RFC 3221 (rfc3221) - Page 3 of 25

Commentary on Inter-Domain Routing in the Internet

RFC 3221           Commentary on Inter-Domain Routing      December 2001


   This network-wide connectivity is described in the routing table used
   by the BGP4 protocol (referred to as the Routing Information Base, or
   RIB).  Each entry in the table refers to a distinct route.  The
   attributes of the route, together with local policy constraints, are
   used to determine the best path from the local AS to the AS that is
   originating the route.  Determining the 'best path' in this case is
   determining which routing advertisement and associated next hop
   address is the most preferred by the local AS.  Within each local
   BGP-speaking router this preferred route is then loaded into the
   local RIB (Loc-RIB).  This information is coupled with information
   obtained from the local instance of the interior routing protocol to
   form a Forwarding Information Base (or FIB), for use by the local
   router's forwarding engine.

   The BGP routing system is not aware of finer level of topology of the
   network on a link-by-link basis within the local AS or within any
   remote AS.  From this perspective BGP can be seen as an inter-AS
   connectivity maintenance protocol, as distinct from a link-level
   topology management protocol, and the BGP routing table can be viewed
   as a description of the current connectivity of the Internet using an
   AS as the basic element of connectivity computation.

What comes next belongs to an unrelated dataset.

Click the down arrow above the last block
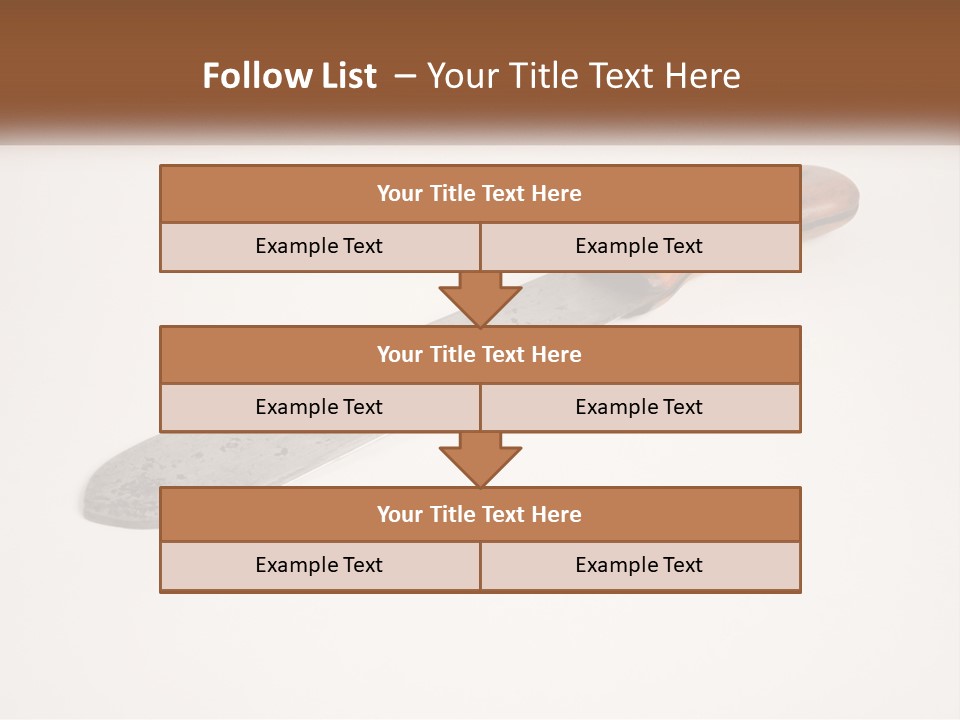 480,460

   There is an associated dimension of policy determination within the
   routing table.  If an AS advertises a route to a neighboring AS, the
   local AS is offering to accept traffic from the neighboring AS which
   is ultimately destined to addresses described by the advertised
   routing entry.  If the local AS does not originate the route, then
   the inference is that the local AS is willing to undertake the role
   of transit provider for this traffic on behalf of some third party.
   Similarly, an AS may or may not choose to accept a route from a
   neighbor.  Accepting a route implies that under some circumstances,
   as determined by the local route selection parameters, the local AS
   will use the neighboring AS to reach addresses spanned by the route.
   The BGP routing domain is intended to maintain a coherent view of the
   connectivity of the inter-AS domain, where connectivity is expressed
   as a preference for 'shortest paths' to reach any destination address
   as modulated by the connectivity policies expressed by each AS, and
   coherence is expressed as a global constraint that none of the paths
   contains loops or dead ends.  The elements of the BGP routing domain
   are routing entries, expressed as a span of addresses.  All addresses
   advertised within each routing entry share a common origin AS and a
   common connectivity policy.  The total size of the BGP table is
   therefore a metric of the number of distinct routes within the
   Internet, where each route describes a contiguous set of addresses
   that share a common origin AS and a common reachability policy.






Huston                       Informational